Any-one who has had a sick and/or premature baby will know the absolute agony and the overwhelming joys that time spent in NICU brings. Alexis was ventilated/on oxygen for 4 weeks. To begin with, she was on the HFO Ventilator which was giving her 400 breaths per minute, so her chest was continuously wobbling. She moved on to a conventional ventilator when she got an infection (after a week) which gives 60 breaths per minute, so her chest moved in a much more natural rhythm. She was put onto CPAP after 3 weeks and while the doctors thought she would need to be on that for a week or more, she was off and onto Low Flow oxygen after only a couple of days. There were so many highs and lows.

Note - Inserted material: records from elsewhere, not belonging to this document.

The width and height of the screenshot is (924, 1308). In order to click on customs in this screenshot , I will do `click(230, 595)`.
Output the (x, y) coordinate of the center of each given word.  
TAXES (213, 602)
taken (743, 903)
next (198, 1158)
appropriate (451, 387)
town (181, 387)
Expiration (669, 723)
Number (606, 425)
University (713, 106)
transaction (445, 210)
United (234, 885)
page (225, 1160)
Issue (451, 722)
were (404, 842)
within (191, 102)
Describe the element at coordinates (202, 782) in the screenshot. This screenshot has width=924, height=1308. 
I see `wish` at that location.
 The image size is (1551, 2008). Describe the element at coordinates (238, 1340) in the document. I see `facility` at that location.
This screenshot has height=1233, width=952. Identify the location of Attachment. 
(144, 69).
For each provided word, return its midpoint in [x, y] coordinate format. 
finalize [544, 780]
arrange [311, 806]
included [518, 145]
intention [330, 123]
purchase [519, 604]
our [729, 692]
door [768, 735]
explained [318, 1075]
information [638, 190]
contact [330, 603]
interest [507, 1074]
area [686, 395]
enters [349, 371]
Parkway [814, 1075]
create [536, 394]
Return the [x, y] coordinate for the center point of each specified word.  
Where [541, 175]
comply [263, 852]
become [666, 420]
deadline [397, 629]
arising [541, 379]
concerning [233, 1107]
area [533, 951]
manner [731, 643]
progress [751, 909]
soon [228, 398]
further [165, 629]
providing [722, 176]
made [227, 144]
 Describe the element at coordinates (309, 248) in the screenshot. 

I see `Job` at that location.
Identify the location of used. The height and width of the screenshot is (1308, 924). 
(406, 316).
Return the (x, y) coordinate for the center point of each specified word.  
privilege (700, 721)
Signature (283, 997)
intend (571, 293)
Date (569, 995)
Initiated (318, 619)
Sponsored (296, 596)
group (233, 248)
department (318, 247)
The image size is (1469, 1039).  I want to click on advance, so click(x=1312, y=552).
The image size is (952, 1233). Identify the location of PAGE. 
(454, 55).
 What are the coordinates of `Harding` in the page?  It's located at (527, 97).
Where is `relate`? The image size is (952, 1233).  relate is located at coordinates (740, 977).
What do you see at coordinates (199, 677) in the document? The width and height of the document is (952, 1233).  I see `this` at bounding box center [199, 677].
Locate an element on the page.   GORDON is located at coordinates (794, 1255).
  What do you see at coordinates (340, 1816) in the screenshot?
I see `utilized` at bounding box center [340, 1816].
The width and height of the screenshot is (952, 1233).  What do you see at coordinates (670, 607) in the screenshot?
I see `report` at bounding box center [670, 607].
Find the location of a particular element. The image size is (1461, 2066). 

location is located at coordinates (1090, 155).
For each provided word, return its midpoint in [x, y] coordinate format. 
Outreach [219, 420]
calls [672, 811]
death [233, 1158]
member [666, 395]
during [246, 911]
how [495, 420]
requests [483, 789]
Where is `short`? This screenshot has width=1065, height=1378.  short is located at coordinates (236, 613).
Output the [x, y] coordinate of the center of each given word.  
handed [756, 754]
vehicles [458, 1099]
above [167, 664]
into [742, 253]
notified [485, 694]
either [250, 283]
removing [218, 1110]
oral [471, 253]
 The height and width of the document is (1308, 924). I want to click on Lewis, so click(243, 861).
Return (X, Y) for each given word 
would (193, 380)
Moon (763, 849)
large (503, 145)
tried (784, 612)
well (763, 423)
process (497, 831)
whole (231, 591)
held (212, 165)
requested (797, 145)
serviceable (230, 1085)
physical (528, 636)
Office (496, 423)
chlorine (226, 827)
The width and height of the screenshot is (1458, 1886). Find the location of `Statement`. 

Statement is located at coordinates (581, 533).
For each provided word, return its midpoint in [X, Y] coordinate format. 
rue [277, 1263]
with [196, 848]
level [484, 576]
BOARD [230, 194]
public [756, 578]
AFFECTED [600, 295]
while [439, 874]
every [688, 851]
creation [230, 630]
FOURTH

On Christmas Eve she opened her eyes for the first time since she was born and it was the most wonderful Christmas present for us. But a few days after Christmas she got an infection and we finally had "the talk". We were told that Alexis' condition was extremely serious and she was starting to go backwards. The doctor said they were backed against a wall and if she continued to decline there was not much they would be able to do. I think this talk finally hit home with us. After a week we thought she would be getting better, not worse! We left the hospital for a short while and when we came back, Alexis looked terrible. She was almost grey and surrounded by doctors and nurses. That day we were sure we had lost her. A change of antibiotics, putting her on the conventional ventilator and a myriad of other 'tweaks' to her medications saw her slowly recover. I wish that I could express all the emotions that we felt and explain all the medical procedures that were done to her day in and day out but to do that would fill 100 pages. My baby was bruised all over from the cannulas they had to keep replacing and swollen with fluid from her inability to move due to the sedation and muscle relaxants she was given. She would try and pull the tube from her nose and would tug on her central line, so her arms had to be pinned down. She even pulled her catheter out. At times she would look at us with her huge eyes and just look so sad. A few times she would cry but because she was intubated, no sound would come out. It would break my heart and I would wish that she was still sedated. We saw her bagged a few times and turn blue before our eyes, but our darling girl fought hard. Slowly, slowly machines would be taken away, medications would be weaned and we would see improvements. As so many people say, it really is 2 steps forward, 1 step back.

By early/mid-January we felt confident that she would be ok and we could start to relax and enjoy our baby, even if she was still attached to monitors and tubes. I got my first cuddle when she was 13 days old. When she was stable, she had an MRI to determine whether the lack of oxygen had caused any brain damage. The MRI showed some damage to the temporal/occipital lobe. We have regular developmental assessments to make sure she is progressing normally. At almost 20 months, Alexis has a slight speech delay but we are so lucky to have avoided more. The damage could easily have been in another part of her brain where the outcome could have been devastating. Her final diagnosis was Severe Meconium Aspiration Syndrome, Hypoxic Ischemic Encephalopathy and PPHN (Persistent Pulmonary Hypertension of the Newborn). Once we were sure she was going to survive, some of the nurses told us how frightened they were that she wouldn't make it. She looked like such a big, healthy baby but we were told she was the sickest baby in the NICU. Spending time in NICU is extremely difficult and so very challenging. Especially when you see babies come and go while your little one doesn't seem to be showing any improvement. We thought we would never leave. The time went quickly but the days seemed endless. The constant stress and fear is all too consuming and you wonder if things will ever be normal again. The only thing to do was to take one day at a time. We would have good days and bad days (and very bad days) but we got there in the end. Babies are such incredible things, and their ability to heal is truly astounding.